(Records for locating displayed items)

• • • • •

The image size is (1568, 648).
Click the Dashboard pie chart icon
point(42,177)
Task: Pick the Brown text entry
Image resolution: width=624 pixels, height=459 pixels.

• • • • •

Objective: Reproduce all of the lines above word for word, with nothing changed, added, or left out.

Answer to this exercise:
The image size is (1568, 648).
Click the Dashboard pie chart icon
point(42,177)
Task: Pick the Brown text entry
Image resolution: width=624 pixels, height=459 pixels.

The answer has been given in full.